Pauwels: Besser gesagt: an blutigen Methoden, die eines Stalins würdig wären.

Benoist: Seine Anspruchsforderung auf das Kosovo ist typisch nationalistisch. Wenn die Serben sich heute hinter ihn stellen, dann vor allem deshalb, weil sie sich in ihrem Nationalgefühl getroffen fühlen.

Pauwels: Nationalistisch? Er hat sicherlich wenig mit dem ethnischen Nationalismus gemein, wie wir ihn verstehen. Vielmehr handelt es sich hier um einen Imperialismus im Stil des 19. Jahrhunderts und um einen Staatschauvinismus im Stil von 1789.

Benoist: Milosevic läßt sich aufschlußreich mit den "rot-braunen" Russen vergleichen, deren Nationalismus von einer Nostalgie nach der stalinistisch-kommunistischen Epoche gekennzeichnet ist, als Rußland noch eine Großmacht war. Mit der marxistischen Doktrin hat das nicht viel zu tun. Diese "Rot-Braunen" sind uns nicht unbedingt sympathisch.

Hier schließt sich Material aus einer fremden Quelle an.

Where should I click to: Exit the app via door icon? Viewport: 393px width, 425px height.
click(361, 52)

Pauwels: In Wirklichkeit gibt es zwei Typen von "Rot-Braunen": einmal die, auf die Du Dich beziehst, zum anderen diejenigen Kommunisten, die nationalistische Regungen und patriotische Loyalität für ihre marxistischen Anliegen instrumentalisieren.

Benoist: Zumindest kann man feststellen, daß es sich nicht mehr um Bolschewisten alten Stils handelt.

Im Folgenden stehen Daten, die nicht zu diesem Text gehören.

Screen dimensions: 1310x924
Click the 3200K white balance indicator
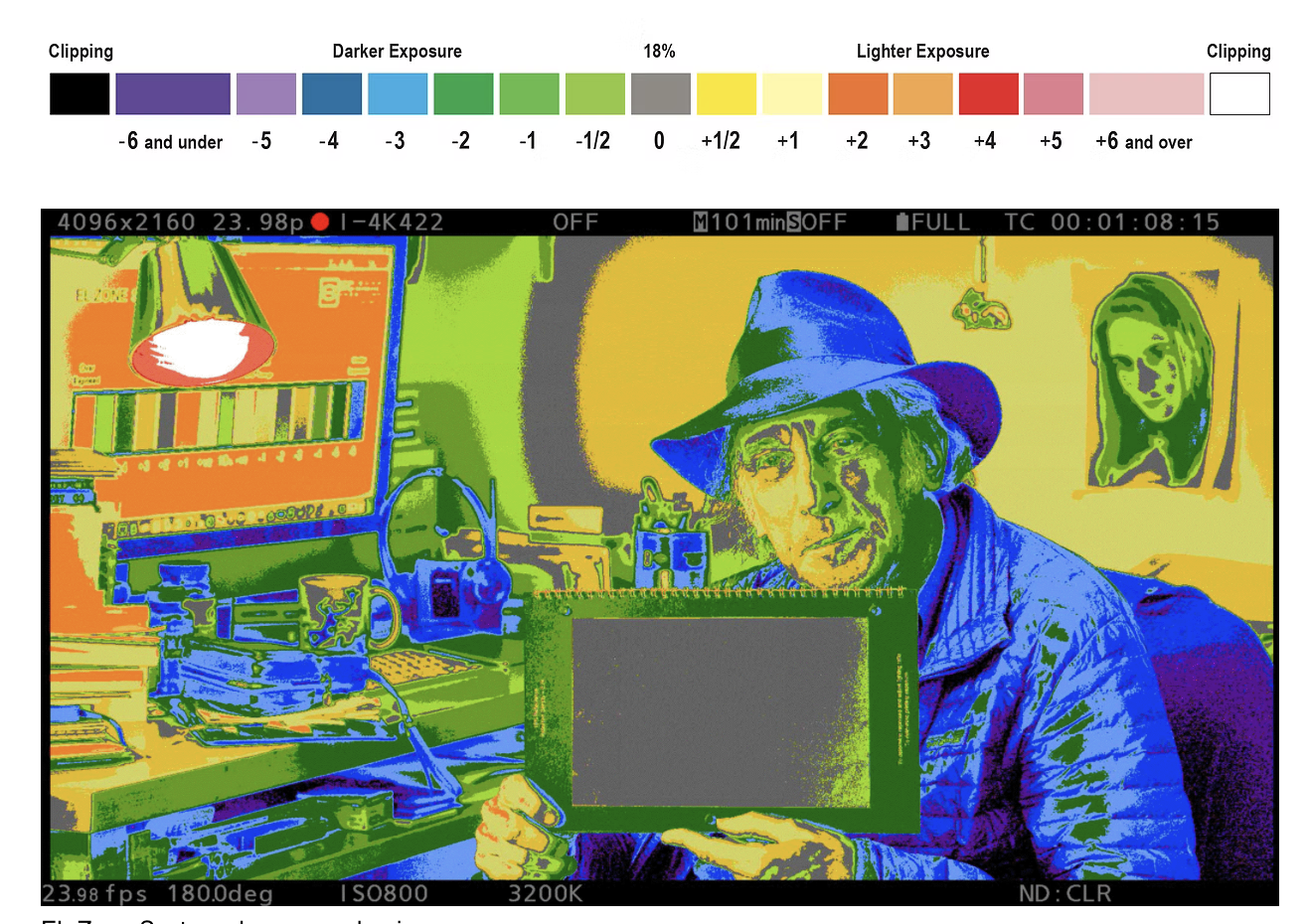click(x=545, y=893)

Pauwels: Das trifft auf Milosevic nicht zu. Was an seinem Auftreten besonders auffällt, ist gerade seine archaische Seite, die an Radek, Dscherschinski, Dimitrov, Bela Khun, Bukarin und wie sie alle hießen erinnert. Der alte bolschewistische Stil eben.

Benoist: Die Kosovo-Befreiungsarmee UÇK ist in dieser Hinsicht viel kommunistischer als Milosevic. Ihre Kader sind im strikten Sinne Marxisten-Leninisten, ehemalige fanatische Parteigänger von Enver Hodscha, die sich heute mit Hilfe des Drogenhandels und der Mafia finanzieren.

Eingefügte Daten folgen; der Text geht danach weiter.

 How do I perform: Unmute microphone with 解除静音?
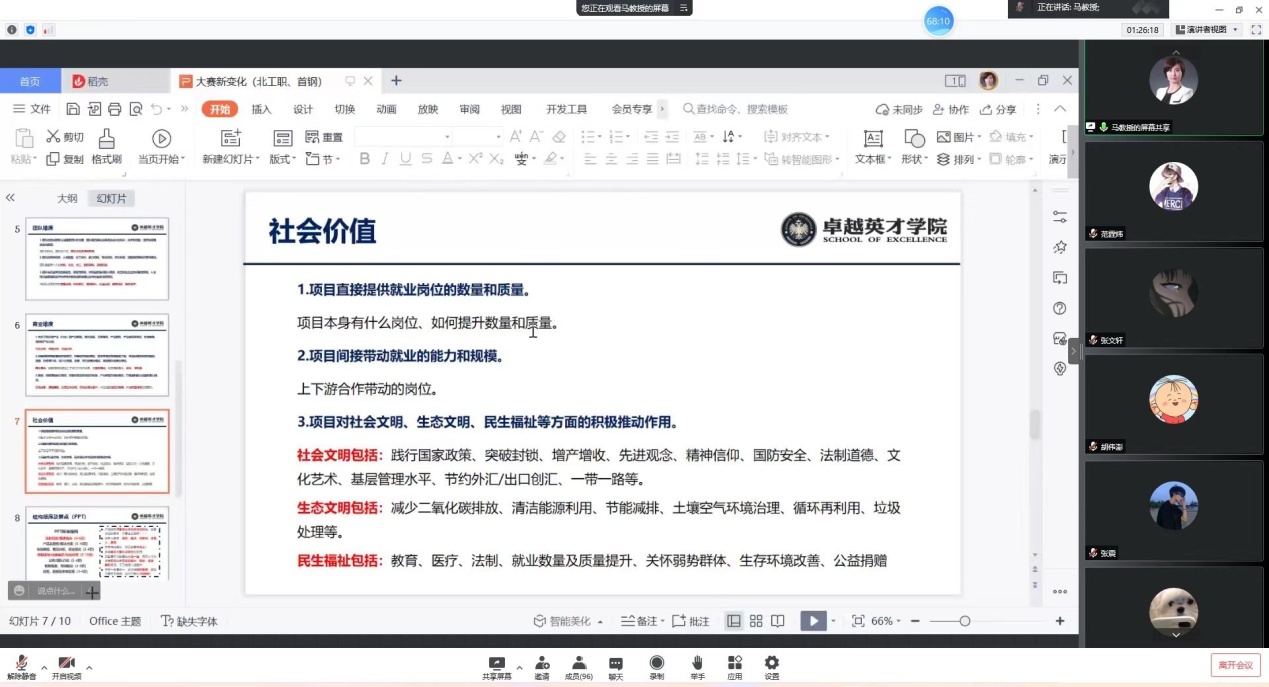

Pauwels: Das ist das Bild, das die bürgerliche Presse und die serbische Propaganda von ihnen verbreiten. Wahr ist davon nur ein kleiner Teil. Halten wir uns an Realitäten. Nimmt man Informationen aus verschiedensten Quellen und Zeitungs- und Fernsehinterviews mit albanischen Freiwilligen zusammen, die sich aus unserem Staat der UÇK angeschlossen haben, so gelangt man zu dem Bild einer Befreiungsbewegung, die sich durchaus mit der IRA, der ETA oder der EOKA vergleichen läßt.

Es ist doch selbstverständlich, daß Befreiungsarmeen und Untergrundbewegungen nicht aus bürgerlichen Liberalen und Christdemokraten bestehen. Auf der ideellen Ebene ist die Regel doch vielmehr, daß die Extreme sich berühren: Nationalismus, Anarchismus, Maoismus, Fundamentalismus jeder Art, Nihilismus, ... Bezüglich des Menschentyps, den diese anziehen, findet man fast dieselbe Mischung: Idealisten, Söldner und Kriminelle, Abenteurer, Utopisten und Desperados, vor allem aber junge Burschen, die voller Zorn sind über das, was den Ihren angetan wurde.

Welche Richtung in Zukunft die Kontrolle in der UÇK haben wird, läßt sich nicht vorhersehen. Dies hängt von zu vielen Faktoren ab. Oftmals fallen derartige Bewegungen auch nach ihrem Sieg oder schon im Angesicht des Sieges auseinander. Einer der UÇK-Führer, J. Krasniqi, der die UÇK in Rambouillet vertrat, hat zehn Jahre lang in den Gefängnissen Milosevics gelitten. Ihn kann man schwerlich kommunistischer Sympathien verdächtigen.

Untergrundbewegungen finanzieren sich immer größtenteils durch Waffen- und Drogenhandel, Erpressung, Falschgeld, Überfälle etc. Erinnere Dich doch an die OAS. Man kann nicht erwarten, daß sich eine illegale Bewegung auf legalem Weg finanziert.

Benoist: Was den moderaten Führer der Kosovo-Albaner angeht, Ibrahim Rugovar, so ist er der erste, der die Nato-Angriffe verurteilt.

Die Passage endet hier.